◆ Text
As any trader familiar with Dalio’s “1937 thesis” is no doubt aware, Dalio is a student of history. In many ways, the modern economy resembles that of the late 1930s: Still-low interest rates have pushed asset prices near full capacity, the wealth gap has widened, populism is ascendant and economic tensions are intensifying around the world (thanks in large part to Trump’s trade war with China, of course).

As Dalio explains in an interview with Business Insider’s Henry Blodget, although the economy is running at full steam, rising interest rates will put a damper on activity, eventually triggering the inevitable downturn. However, with the Fed’s monetary toolkit already largely spent and the US budget deficit already precariously wide, US policy makers will have few options to help revive the economy. The only solution, Dalio believes, is to make sure “capitalism works for everyone.” Otherwise, the US will be doomed to repeat the late 1930s, when the economy kept lapsing into recession until it was finally saved by full-scale industrial warfare.

As Dalio explains, he’s a firm believer in the “endless waltz” theory of capitalism, namely that investors, corporations and consumers will make the same mistakes over and over again, and that the only way we can prepare for these inevitable lapses is by studying the factors that have contributed to them in the past.

This was really research that was done before the 2008 financial crisis. And it lays out a template of how these things happened over and over again. In other words, I believe that the same things happen over and over again, and if you study the patterns of them, you understand the cause-effect relationships, and then, can write down principles for dealing with them well. We dealt with them very well in that financial crisis and in other debt crises, and I wanted to pass that template along.

As Dalio explains, there are six stages to every debt crisis:

  • “There’s the early part of the cycle where debt is being used to create productivity incomes and then, it can be serviced well, asset prices go up, everything is great.”
  • “And then, you come to the bubble phase of the cycle. And in that bubble phase, you’re in a position where everybody extrapolates the past. Because asset goes up, they think its assets are going to continue to rise. And you borrow money and they leverage. And when you are in that phase, when we do the calculations, you can start to see that maybe you won’t be able to sustain that level of debt growth.”
  • “Then, you come into the third phase of the cycle, which is the top. That’s typically the part of the cycle when central banks start to put on the brakes, tighten monetary policy, and the like.”
  • “Then, you come into the down leg…”
  • “…and when interest rates hit zero percent, you come into a depression part of that cycle because monetary policy doesn’t work normally when interest rates hit zero.”
  • “Then, you have to have quantitative easing and you begin that expansion. And then, you carry that along and you begin the cycle.”

These phases are illustrated in the chart below:

Debt

According to Dalio, there have only been two times during the last century where we had debt crises where interest rates were cut all the way to zero:

“There are only two times in the history of this century where we had debt crises in which interest rates hit zero. And in both of those times, the central bank had to print money and go to a different type of monetary policy, which we call quantitative easing, and to buy financial assets. And that drives up, in both of those cases, the value of those financial assets and produces a recovery, but it drives interest rates down to zero or near zero, where they are around the world. And that buying, in this case $15 trillion of financial assets, has pushed up financial assets and driven the interest rates down to zero, so it’s caused asset prices to rise. It’s also caused populism, more populism.”

◆ Short task 1
Copy, word for word, the part of the article on Dalio's debt crises that opens with the words "This was really" and closes with "that template along.".

◆ Entries shown
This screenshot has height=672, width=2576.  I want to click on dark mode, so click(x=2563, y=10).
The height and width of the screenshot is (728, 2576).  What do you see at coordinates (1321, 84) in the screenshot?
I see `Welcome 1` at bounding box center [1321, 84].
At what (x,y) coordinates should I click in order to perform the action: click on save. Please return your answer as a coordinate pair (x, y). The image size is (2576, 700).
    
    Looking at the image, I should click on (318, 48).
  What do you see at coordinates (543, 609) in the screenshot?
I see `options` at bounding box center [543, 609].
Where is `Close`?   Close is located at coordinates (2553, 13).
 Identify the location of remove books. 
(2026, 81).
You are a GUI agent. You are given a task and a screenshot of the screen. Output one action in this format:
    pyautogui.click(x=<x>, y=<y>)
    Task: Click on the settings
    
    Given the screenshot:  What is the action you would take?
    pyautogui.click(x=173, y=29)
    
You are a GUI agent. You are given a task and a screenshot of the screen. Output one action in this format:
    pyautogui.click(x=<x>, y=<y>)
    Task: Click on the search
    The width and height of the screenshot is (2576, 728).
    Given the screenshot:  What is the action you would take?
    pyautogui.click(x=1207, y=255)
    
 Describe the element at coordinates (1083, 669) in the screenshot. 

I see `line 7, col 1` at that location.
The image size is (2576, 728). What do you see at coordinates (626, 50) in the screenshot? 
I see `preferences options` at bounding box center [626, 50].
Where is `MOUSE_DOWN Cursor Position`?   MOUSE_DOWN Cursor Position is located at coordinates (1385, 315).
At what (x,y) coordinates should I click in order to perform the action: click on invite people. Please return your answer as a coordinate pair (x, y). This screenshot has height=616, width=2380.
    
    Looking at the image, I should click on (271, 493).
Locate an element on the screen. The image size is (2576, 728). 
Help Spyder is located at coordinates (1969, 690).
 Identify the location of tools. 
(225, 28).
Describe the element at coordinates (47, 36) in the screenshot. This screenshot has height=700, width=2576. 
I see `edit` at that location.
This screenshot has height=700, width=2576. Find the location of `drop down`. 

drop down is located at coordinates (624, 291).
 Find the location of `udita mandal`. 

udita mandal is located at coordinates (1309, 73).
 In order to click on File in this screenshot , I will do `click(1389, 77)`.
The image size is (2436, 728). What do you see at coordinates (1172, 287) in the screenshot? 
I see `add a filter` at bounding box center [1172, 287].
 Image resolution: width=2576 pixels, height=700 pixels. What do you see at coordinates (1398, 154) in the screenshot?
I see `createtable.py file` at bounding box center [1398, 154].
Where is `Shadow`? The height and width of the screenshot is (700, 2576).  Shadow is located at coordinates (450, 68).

◆ Short task 2
Repeat the rows word for word, starting with the very first row and ending with the line that contains "center [1321, 84].".

◆ Full response 1
This was really research that was done before the 2008 financial crisis. And it lays out a template of how these things happened over and over again. In other words, I believe that the same things happen over and over again, and if you study the patterns of them, you understand the cause-effect relationships, and then, can write down principles for dealing with them well. We dealt with them very well in that financial crisis and in other debt crises, and I wanted to pass that template along.

◆ Full response 2
This screenshot has height=672, width=2576.  I want to click on dark mode, so click(x=2563, y=10).
The height and width of the screenshot is (728, 2576).  What do you see at coordinates (1321, 84) in the screenshot?
I see `Welcome 1` at bounding box center [1321, 84].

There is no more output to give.